Ewww!

Kim and I were carpooling with our daughter and her family, driving along Highway 31, on our way to the Peace River for a weekend of family fun to celebrate my 60th birthday, and her 30th. We would be meeting up with our son and his family there. The Florida scenery may be flat, but it is diverse with wetlands, orange groves, sod farms, cattle farms, rivers, and an array of wildlife, but one particular species of wildlife was hitting our windshield, and in record number!2341507186_c5243a85c8_z (1)

Mariah was driving, noticing that the cars coming toward us all had their windshields covered in splattered bugs! They must have driven through some sort of hatch! Car after car so covered in bug juice we were positive they could barely see through it. Why hadn’t they used their windshield wipers? Probably because there were so many that it would not clear, but simply smear! We wondered where these folks had run into all these bugs, and then we heard it! Splat!!!

One bug splat on the windshield, then another, and another. Soon I had counted five splattered bugs. Mariah tried to keep up with the washer fluid and wiper blades. For a moment I thought we might get some help from the rain that I heard begin to fall, but it wasn’t rain! It was a hailstorm of lovebugs! They hit the windshield in such numbers and such force that it was only the few that got lodged in the wiper blades that allowed us to identify what they were.

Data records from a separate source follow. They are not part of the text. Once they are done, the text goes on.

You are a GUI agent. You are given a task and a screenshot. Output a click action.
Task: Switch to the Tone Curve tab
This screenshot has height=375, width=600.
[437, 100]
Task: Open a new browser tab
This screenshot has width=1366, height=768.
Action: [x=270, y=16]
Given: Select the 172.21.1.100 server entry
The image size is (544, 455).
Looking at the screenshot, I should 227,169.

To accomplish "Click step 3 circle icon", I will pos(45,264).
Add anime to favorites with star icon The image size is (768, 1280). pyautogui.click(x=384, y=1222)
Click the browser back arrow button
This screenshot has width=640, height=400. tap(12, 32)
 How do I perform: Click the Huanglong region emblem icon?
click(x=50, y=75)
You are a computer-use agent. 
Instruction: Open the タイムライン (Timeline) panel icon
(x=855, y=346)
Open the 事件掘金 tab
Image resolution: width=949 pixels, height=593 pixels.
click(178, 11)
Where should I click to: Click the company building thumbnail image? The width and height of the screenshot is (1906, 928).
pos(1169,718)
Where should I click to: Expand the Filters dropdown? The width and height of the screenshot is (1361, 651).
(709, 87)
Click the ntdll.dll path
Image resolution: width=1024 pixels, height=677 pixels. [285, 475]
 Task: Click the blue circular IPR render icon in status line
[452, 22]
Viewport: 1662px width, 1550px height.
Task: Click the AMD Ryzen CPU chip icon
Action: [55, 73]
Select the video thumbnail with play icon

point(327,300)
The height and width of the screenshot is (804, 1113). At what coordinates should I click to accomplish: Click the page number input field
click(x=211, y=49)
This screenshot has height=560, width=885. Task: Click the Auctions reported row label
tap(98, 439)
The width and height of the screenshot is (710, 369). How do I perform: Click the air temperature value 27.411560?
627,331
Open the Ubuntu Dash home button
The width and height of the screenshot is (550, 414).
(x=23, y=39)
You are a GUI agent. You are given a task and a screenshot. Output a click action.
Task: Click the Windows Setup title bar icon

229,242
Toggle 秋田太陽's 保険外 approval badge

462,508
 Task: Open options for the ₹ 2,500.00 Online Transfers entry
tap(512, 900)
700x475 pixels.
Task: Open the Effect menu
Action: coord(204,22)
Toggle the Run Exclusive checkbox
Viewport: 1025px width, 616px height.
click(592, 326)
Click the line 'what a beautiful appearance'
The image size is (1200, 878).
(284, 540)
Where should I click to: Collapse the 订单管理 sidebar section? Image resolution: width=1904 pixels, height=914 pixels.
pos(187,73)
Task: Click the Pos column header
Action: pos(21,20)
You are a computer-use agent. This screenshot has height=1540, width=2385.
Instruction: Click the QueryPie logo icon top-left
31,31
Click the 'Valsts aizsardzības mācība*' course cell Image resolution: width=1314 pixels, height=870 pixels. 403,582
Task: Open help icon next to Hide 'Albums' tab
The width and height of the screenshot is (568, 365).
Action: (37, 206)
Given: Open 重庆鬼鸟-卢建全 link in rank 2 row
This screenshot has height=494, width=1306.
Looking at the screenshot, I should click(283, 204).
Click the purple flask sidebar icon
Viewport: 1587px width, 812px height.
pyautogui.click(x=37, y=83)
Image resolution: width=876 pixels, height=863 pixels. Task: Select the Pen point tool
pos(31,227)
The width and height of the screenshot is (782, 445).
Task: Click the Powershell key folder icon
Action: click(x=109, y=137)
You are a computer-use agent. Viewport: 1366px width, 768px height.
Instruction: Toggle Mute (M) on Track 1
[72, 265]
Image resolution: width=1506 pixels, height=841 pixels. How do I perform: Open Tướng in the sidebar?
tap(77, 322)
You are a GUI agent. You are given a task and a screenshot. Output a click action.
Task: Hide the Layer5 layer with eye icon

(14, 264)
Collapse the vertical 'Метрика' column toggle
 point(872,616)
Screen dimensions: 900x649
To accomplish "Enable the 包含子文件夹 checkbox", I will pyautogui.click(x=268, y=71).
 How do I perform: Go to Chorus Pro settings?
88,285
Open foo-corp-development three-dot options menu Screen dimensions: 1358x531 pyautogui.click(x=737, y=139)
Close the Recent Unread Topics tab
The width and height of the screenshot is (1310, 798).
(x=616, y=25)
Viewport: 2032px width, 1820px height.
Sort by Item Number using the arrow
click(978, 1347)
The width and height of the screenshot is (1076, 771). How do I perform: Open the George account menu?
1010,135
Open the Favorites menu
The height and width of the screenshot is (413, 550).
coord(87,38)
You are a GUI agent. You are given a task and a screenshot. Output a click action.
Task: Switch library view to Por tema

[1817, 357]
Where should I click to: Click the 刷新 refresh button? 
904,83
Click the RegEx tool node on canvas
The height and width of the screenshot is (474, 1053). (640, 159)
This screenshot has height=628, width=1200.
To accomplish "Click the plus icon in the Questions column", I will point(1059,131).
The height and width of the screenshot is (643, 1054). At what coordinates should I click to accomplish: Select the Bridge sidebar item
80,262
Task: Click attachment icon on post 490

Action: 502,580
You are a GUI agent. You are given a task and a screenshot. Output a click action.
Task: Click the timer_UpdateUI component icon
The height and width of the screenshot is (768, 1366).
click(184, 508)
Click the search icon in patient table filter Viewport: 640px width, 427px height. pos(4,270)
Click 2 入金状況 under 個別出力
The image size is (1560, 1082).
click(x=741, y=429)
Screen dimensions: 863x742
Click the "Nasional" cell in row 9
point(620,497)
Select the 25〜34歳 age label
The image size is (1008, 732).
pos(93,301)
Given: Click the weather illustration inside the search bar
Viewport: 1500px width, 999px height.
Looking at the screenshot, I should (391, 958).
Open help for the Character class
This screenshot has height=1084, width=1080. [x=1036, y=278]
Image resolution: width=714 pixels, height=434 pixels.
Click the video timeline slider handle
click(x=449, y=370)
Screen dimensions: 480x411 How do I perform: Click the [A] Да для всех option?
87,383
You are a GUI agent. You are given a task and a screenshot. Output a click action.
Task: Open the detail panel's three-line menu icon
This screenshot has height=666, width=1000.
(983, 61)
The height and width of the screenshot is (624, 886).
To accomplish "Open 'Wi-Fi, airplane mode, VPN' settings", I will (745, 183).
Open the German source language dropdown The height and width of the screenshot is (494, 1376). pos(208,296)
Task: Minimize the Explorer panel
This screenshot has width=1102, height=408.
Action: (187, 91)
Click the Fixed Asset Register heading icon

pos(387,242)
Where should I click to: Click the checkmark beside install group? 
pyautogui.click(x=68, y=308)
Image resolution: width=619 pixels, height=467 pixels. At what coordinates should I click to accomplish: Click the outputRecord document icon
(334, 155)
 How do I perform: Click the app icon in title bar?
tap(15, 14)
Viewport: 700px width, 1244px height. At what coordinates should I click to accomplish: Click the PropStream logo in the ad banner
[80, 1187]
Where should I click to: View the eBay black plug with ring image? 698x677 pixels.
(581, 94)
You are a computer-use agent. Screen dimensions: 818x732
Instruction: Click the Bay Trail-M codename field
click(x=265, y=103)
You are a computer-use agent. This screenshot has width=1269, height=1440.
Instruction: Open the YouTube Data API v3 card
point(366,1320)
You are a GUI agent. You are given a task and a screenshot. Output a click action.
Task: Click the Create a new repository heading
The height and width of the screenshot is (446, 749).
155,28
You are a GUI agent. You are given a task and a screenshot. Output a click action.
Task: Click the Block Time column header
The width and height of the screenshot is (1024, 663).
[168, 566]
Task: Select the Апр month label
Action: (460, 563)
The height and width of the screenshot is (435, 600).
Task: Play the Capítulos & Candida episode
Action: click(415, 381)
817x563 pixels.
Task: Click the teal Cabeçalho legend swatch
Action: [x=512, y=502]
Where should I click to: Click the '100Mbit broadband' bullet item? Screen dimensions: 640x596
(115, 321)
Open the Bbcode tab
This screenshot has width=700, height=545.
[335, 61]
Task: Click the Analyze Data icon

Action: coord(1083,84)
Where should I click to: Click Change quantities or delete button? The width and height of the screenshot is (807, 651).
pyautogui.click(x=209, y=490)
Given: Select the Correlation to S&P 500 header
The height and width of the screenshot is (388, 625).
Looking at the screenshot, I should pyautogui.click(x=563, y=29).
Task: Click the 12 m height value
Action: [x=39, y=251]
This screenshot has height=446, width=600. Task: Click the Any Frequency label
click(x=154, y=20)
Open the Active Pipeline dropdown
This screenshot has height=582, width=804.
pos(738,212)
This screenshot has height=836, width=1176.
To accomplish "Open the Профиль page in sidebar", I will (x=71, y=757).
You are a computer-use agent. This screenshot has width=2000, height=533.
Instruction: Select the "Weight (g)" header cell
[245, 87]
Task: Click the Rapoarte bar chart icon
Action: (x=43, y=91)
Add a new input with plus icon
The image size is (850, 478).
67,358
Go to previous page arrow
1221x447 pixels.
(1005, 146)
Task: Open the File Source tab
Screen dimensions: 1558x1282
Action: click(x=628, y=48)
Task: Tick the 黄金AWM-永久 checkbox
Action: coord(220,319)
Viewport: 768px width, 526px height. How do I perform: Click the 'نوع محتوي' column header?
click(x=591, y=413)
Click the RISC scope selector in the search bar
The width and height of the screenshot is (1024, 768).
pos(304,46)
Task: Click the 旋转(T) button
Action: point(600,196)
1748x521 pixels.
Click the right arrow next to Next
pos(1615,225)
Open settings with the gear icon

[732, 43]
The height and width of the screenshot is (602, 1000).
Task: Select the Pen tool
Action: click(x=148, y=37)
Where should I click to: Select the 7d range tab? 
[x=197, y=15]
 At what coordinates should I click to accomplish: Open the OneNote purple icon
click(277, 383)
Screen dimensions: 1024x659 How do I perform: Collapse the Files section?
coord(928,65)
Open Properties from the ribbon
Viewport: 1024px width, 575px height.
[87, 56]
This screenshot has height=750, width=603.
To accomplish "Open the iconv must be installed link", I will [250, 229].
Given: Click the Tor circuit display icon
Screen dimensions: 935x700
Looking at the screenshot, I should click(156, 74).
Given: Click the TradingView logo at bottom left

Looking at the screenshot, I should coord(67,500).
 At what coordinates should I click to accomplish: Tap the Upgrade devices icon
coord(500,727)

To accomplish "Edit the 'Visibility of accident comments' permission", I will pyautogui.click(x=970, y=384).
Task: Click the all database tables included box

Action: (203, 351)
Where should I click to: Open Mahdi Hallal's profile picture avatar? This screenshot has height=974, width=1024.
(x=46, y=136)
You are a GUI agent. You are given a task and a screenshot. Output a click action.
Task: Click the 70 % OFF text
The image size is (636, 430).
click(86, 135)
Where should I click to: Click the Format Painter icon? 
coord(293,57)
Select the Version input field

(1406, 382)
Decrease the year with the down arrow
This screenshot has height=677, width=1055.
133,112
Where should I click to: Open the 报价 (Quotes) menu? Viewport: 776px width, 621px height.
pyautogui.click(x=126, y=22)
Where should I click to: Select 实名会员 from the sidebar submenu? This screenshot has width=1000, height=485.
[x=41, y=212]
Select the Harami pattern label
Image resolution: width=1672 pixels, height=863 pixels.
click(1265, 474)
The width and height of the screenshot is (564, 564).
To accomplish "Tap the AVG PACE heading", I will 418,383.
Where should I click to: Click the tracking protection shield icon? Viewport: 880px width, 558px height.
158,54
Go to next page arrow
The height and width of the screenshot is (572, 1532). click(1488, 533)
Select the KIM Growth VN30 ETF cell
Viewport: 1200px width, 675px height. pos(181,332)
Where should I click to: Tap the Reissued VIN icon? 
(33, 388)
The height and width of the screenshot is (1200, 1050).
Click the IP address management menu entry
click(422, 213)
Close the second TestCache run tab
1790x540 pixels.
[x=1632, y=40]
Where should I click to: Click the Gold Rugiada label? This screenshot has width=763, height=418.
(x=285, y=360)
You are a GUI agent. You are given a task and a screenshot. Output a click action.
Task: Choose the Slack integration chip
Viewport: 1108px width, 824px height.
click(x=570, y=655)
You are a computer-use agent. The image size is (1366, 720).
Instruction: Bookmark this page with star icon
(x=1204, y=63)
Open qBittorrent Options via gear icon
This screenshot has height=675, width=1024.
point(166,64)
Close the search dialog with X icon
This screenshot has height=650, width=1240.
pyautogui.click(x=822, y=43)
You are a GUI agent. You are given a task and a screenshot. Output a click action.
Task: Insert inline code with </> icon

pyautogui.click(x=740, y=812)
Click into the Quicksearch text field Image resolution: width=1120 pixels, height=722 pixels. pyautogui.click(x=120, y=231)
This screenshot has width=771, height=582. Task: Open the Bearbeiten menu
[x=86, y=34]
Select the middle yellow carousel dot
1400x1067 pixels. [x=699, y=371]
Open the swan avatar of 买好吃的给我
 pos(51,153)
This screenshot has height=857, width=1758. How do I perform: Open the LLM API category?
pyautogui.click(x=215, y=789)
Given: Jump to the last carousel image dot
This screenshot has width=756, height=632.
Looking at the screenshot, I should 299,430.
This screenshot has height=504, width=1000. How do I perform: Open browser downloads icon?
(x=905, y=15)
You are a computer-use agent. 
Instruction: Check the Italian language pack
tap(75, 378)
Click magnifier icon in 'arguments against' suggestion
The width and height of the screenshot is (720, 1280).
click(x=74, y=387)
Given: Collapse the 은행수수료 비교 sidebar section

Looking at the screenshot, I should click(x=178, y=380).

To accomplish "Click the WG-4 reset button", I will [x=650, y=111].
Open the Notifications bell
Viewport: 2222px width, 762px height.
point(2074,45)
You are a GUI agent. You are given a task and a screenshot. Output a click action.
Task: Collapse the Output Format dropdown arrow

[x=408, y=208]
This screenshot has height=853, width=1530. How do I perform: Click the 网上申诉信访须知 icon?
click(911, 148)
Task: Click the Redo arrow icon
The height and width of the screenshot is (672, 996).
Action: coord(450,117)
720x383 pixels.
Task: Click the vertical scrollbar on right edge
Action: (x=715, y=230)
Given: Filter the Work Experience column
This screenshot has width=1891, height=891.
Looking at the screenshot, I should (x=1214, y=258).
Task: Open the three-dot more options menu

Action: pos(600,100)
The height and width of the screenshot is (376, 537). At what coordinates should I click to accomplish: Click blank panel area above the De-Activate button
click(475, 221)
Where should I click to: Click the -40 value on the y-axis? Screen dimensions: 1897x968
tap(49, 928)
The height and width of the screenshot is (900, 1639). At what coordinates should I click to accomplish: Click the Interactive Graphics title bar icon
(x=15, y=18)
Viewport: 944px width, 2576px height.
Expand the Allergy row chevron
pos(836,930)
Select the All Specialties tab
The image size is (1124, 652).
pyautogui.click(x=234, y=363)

I had forgotten that May was lovebug season, when they come out in great numbers to mate! By definition they do not swarm, but gather in the thousands! That is putting a fine point on it! I’m not sure I know the difference! They are more of a nuisance to humans, as they do not bite, but there are just so many of them!!! When they splatter all over your car though, their carcasses become slightly acidic and if you don’t remove them within a day or so, you could notice that they are pitting your paint! They also converge in such numbers that their dead bodies can clog your radiator’s air passages! Whoa and gross all at the same time!

Indeed when we arrived at our destination the windshield was covered in bug guts, and the grill in lovebug bodies. Our son’s new car looked the same and we were grateful for the hard rain that came later that afternoon, which helped to wash most of them off. It didn’t keep them from swarming…..I mean congregating in great numbers around us whenever we were outside, and whether they bite or not, I do not like them covering my clothes and getting tangled in my hair. It was a sight to behold, but still, ewwww!

 

Passing The Torch

IMG039Mother’s Day is coming up, sending most of us into a panicked rush to the store looking for the right card. Do I go with funny or sappy? Do I send flowers, chocolate, both, or something unusual? I do appreciate personal words of love and gratitude from my kids, and whichever way I go with my own mom, I make sure to include those special words to her as well.

I read recently in the Reader’s Digest that if you had to hire someone to do all the work a mom does it would cost $67,619 a year. That’s pretty specific! There was a list of those tasks a mom handles in a day, but I noticed that something was missing amongst the cooking and cleaning. Those are the tangible things, but so much of being a mom is intangible, but ever so valuable. Mom’s have to do so much more than just show up. Being a mom is 24/7 for life, but it isn’t a sentence. It’s a privilege.

When my son was in first grade he struggled with reading. I could have made that the teacher’s problem. Some parents do, but instead we sat together every night, reading every book he had to read the next day in school. He stumbled with Helmut and Olga. Really? What happened to Dick, Jane, and Spot? No wonder he was struggling! I could barely get my mouth around those names. But, night after night he got better, faster, and it became easier, and now reading is one of his favorite pastimes. Hours well spent for a lifetime of discovery and adventure through the pages of books.

When my daughter was in the 4th grade she wasn’t putting much energy into school. I just wanted her to care. She defiantly announced that she didn’t care about her grades. Well, I cared! I was determined that I would stick by her side, check her work, insist she did her best, or she would do it again! One day, either out of resignation that I would not stop, or finally getting why it was important, she cared! She went on to graduate from college Magna Cum Laude.

I wasn’t the perfect mom. I probably hovered too much. Didn’t let them fall enough. But, what I did well was believe in them and all that they were capable of. I would teach them, encourage them. I would never give up on them. Not then, and not now.  That’s what mom’s do. The chores are extra.

My daughter said to me the other day that this will be her first Mother’s Day. I understood what she meant. This was her time, her day to be special to her family. I was not hurt that she wouldn’t be here to celebrate with me. After all, it’s been some time since I’ve spent Mother’s Day with my own mom. The torch has been passed, though once a mom, always a mom.

My mom has cancer. I don’t know if this will be my last Mother’s Day to decide to send chocolate or flowers, to find the right card, and say the right words, or if I will get another Mother’s Day to get it right. My mom might not be the perfect mom, but she is perfectly my mom. I will always celebrate her no matter what the day, no matter how far away she is.